-- To do --
Copy the data below line for line, from its first line through the line containing "Action: click(441, 467)", inclusive.

===== Exercise material =====

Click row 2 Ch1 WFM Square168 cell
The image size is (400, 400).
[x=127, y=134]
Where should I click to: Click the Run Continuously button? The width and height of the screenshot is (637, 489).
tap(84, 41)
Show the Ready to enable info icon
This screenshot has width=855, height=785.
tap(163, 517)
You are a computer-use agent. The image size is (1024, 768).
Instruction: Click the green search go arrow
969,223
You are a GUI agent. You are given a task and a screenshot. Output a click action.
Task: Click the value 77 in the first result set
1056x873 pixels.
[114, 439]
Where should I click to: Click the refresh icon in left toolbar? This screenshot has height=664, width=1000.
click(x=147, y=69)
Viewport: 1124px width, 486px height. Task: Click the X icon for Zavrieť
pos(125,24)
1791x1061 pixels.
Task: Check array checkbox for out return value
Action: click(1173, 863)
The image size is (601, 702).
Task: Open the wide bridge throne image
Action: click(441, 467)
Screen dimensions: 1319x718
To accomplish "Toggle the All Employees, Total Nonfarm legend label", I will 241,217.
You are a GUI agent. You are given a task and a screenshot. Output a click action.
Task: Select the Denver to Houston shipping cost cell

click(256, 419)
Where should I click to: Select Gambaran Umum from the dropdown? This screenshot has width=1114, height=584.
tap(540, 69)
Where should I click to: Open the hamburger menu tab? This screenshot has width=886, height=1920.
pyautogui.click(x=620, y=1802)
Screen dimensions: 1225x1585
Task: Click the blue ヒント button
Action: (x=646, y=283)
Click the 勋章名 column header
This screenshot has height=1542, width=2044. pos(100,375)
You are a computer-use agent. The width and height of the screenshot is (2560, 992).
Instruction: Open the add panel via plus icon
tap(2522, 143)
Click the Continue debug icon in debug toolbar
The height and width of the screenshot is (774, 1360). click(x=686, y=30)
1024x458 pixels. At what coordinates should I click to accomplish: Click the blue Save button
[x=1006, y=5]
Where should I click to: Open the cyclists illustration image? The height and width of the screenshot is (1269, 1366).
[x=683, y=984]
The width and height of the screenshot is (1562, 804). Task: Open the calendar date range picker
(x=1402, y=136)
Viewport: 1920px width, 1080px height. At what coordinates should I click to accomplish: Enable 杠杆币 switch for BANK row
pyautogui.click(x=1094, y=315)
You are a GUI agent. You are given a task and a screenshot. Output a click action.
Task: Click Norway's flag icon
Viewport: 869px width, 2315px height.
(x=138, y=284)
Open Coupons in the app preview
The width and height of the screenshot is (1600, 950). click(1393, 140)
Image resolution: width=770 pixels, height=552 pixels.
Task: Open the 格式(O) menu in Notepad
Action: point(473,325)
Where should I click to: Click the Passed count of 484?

=====

-- Exercise output --
Click row 2 Ch1 WFM Square168 cell
The image size is (400, 400).
[x=127, y=134]
Where should I click to: Click the Run Continuously button? The width and height of the screenshot is (637, 489).
tap(84, 41)
Show the Ready to enable info icon
This screenshot has width=855, height=785.
tap(163, 517)
You are a computer-use agent. The image size is (1024, 768).
Instruction: Click the green search go arrow
969,223
You are a GUI agent. You are given a task and a screenshot. Output a click action.
Task: Click the value 77 in the first result set
1056x873 pixels.
[114, 439]
Where should I click to: Click the refresh icon in left toolbar? This screenshot has height=664, width=1000.
click(x=147, y=69)
Viewport: 1124px width, 486px height. Task: Click the X icon for Zavrieť
pos(125,24)
1791x1061 pixels.
Task: Check array checkbox for out return value
Action: click(1173, 863)
The image size is (601, 702).
Task: Open the wide bridge throne image
Action: click(441, 467)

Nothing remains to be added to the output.